Heart failure risk increases 40 percent with depression

A recent report presented at EuroHeart Care 2014, an annual meeting of the Council on Cardiovascular Nursing and Allied Professions, showed that depression leads to an increased risk of heart failure. 

According to the study of nearly 1,500 people, compared to individuals with no symptoms of depression, those with mild symptoms had a 5 percent increased risk of developing heart failure, while those with severe symptoms had a 40 percent increased risk of heart failure. 

"We found a dose response relationship between depressive symptoms and the risk of developing heart failure," said Lise Tuset Gustad, lead author of the study and an intensive care nurse at Levanger Hospital in Norway. "That means that the more depressed you feel, the more you are at risk. People who have lost interest in things they used to enjoy, such as reading or watching a television series, may have the early signs of depression. It's a good idea to see your doctor in these early stages for some advice on how to reduce your depression levels."

Gustad goes on to explain the relationship of stress with cardiovascular health. 

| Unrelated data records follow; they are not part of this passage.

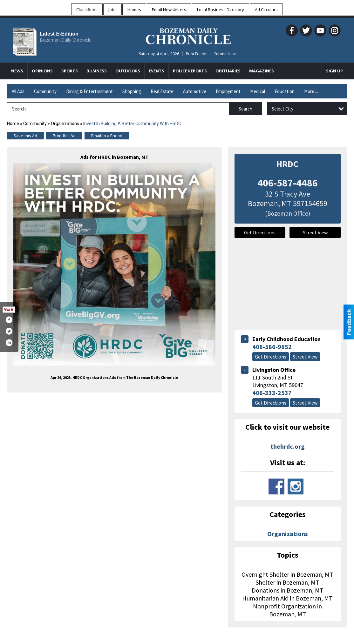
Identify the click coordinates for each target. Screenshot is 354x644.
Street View (315, 232)
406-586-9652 (272, 346)
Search (245, 109)
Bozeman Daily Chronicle (65, 40)
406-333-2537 (272, 392)
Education (284, 91)
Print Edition (197, 54)
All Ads (18, 91)
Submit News (226, 54)
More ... (311, 91)
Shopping (132, 91)
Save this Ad (25, 136)
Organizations (65, 124)
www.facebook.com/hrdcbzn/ (276, 486)
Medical (257, 91)
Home (13, 124)
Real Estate (162, 91)
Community (45, 91)
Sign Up (334, 71)
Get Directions (260, 232)
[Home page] (188, 35)
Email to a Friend (107, 136)
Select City (283, 109)
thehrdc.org (288, 446)
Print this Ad (64, 136)
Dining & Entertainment (89, 91)
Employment (228, 91)
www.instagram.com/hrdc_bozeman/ (296, 486)
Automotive (194, 91)
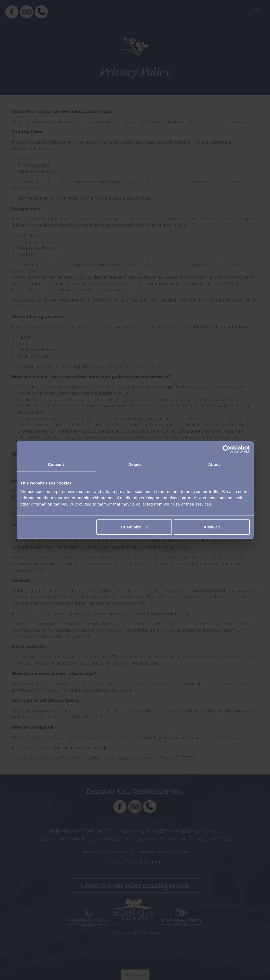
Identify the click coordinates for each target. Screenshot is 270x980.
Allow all (212, 527)
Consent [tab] (56, 464)
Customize (134, 527)
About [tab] (214, 464)
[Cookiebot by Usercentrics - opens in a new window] (227, 449)
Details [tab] (135, 464)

"Depression triggers stress hormones," she said. "If you're stressed you feel your pulse going up and your breath speeding up, which is the result of hormones being released. Those stress hormones also induce inflammation and atherosclerosis, which may accelerate heart diseases. Another mechanism could also be because depressed people find it more difficult to follow advice about how to take medications and improve their lifestyle."

Ways to reduce stress
While depression alone can be debilitating, the fact that it increases risk of heart failure is just one more reason seniors will want to take preventative measures to reducing stress. While it's important to spot the signs of depression early so it can be treated as soon as possible, the best bet is to take steps to avoid it altogether:

  • Exercise regularly: Maintaining a healthy body is a surefire way to avoiding stress. Establishing a routine of weekly exercising will keep a mind focused but not overworked.
  • Avoid unnecessary stressors: Whether its a person, place or thing that is the source of stress, simply avoiding it will keep depression at bay. 
  • Accept things that can't be changed: And while it's important to avoid stressful encounters and situations, sometimes they are unavoidable. That's where it's important to accept a situation and try to make the best of it.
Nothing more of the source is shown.